Cool Books

Makers

Cory Doctorow’s latest novel is about a future where “technological change has created an economy so efficient … that traditional companies can hardly stay in business,” writes L. Gordon Crovitz in the Wall Street Journal (11/23/09).

The premise of Makers is a world in which inventors “figure out a way to use three-dimensional printers to produce copies of machines and most anything else at close to no cost” and approach a “pure and perfect state … with competition and invention … producing a kind of superabundance.”

The only competitive hope is to “have a really innovative idea, which can’t stay innovative for long, so you need continuous invention and reinvention, too.” Venture capitalists, recognizing that product innovation is passé, decide that “the next big thing in technology is financing litigation over copyright and other intellectual property.”

Cory, meanwhile, makes the book itself a medium for its message, selling it in hardcover but also making chapters “available for free downloads — a reminder that the convenience of the printed book is worth the $24.99 purchase price.” And he comments that “science-fiction writers don’t predict the future (except accidentally) but if they’re very good, they manage to predict the present.”

Think Twice

In Think Twice, Michael J. Mauboussin offers a gentle rebuke to Malcolm Gladwell’s Blink, reports Susan Berfield in BusinessWeek (12/21/09). Where Malcolm endorsed “decisions made in the blink of an eye,” Michael says this is advisable only if you practice “blinking” in a disciplined way.

He also cautions that making decisions based on intuition works only in “stable environments, where conditions remain largely unchanged, where feedback is clear, and where cause-and-effect relationships are linear.”

Citing psychologist Daniel Kahneman, Michael identifies two kinds of decision-making: One is “fast, automatic and difficult to control,” while the other is “slower, serial and takes effort.” So, while Michael believes it’s possible to “train our gut to produce more reliable results,” he also thinks “it’s better … simply to recognize the limits of intuition.”

He writes: “To make good decisions, you frequently must think twice — and that’s something our minds would rather not do.” He also believes we tend to underestimate the role of the workplace itself in our decision-making, arguing that we often to give too much credit to talent and not enough to circumstances.

As Michael puts it: “We tend to observe financially successful companies and attach attributes … to that success, and recommend that others embrace” the same attributes. But we’re only deluding ourselves.

Start-Up Nation

Through “war, strife and rising animosity from other nations,” Israel has become “the world’s techno-nation,” reports James K. Glassman in a Wall Street Journal review of Start-Up Nation by Dan Senor and Saul Singer (11/24/09).

“Civilian research-and-development expenditures run 4.5 percent of the gross domestic product — half again the level of the U.S., Germany or South Korea — and venture-capital investment per capita is two-and-a-half times that of the U.S. and six times that of the United Kingdom.”

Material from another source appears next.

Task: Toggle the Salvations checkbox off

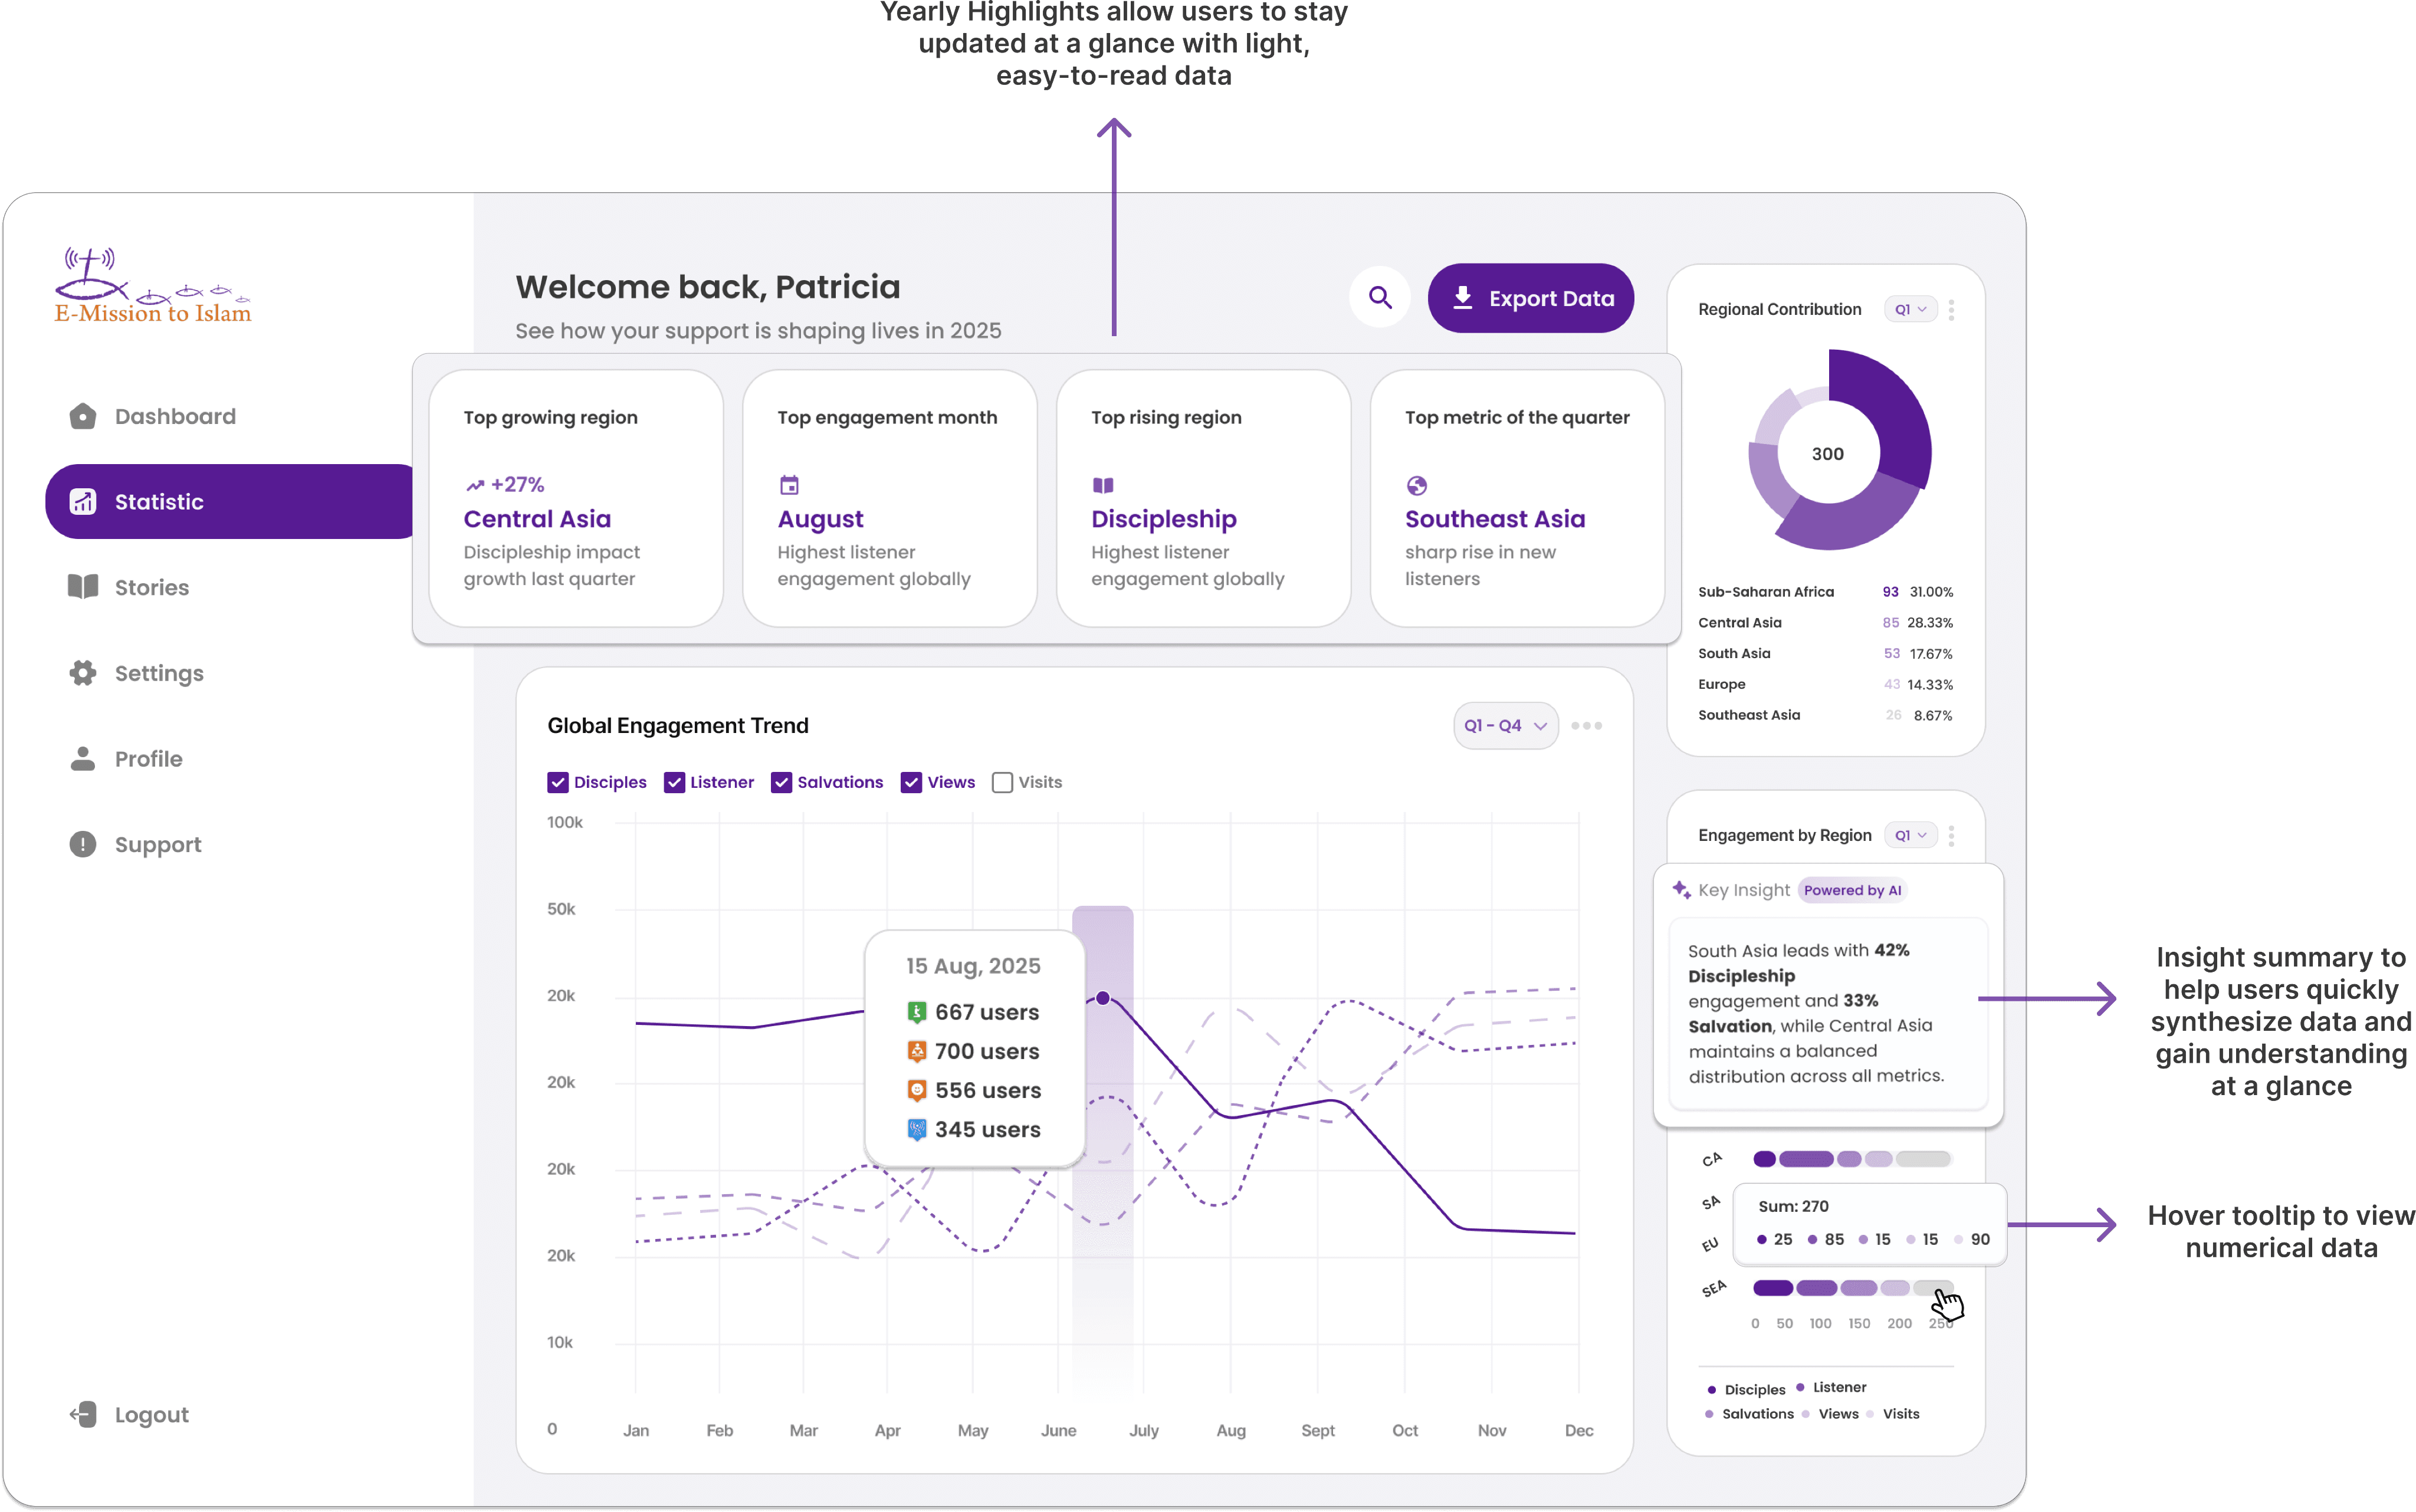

Incredibly, over the half-dozen years after the tech bubble burst in 2000, “Israel suffered one of its worst periods of terrorist attacks and fought a second Lebanese war; and yet, as the authors note, its ‘share of the global venture capital market … doubled, from 15 percent to 31 percent.’”

Some suggest this is because Israel “concentrates the genius of the Jews.” But the book’s authors see a combination of factors that essentially center on Israel’s “unique entrepreneurial culture that combines individualism, egalitarianism … and nurturing.”

It’s a culture, they say, that comes from the Israeli military, writing: “You have minimal guidance from the top … and are expected to improvise, even if this means breaking some rules.”

The authors further note that Israel imposes mandatory military service, and think other countries should consider a similar policy to achieve “something like the leadership, teamwork, and mission-oriented skills and experience Israelis receive.”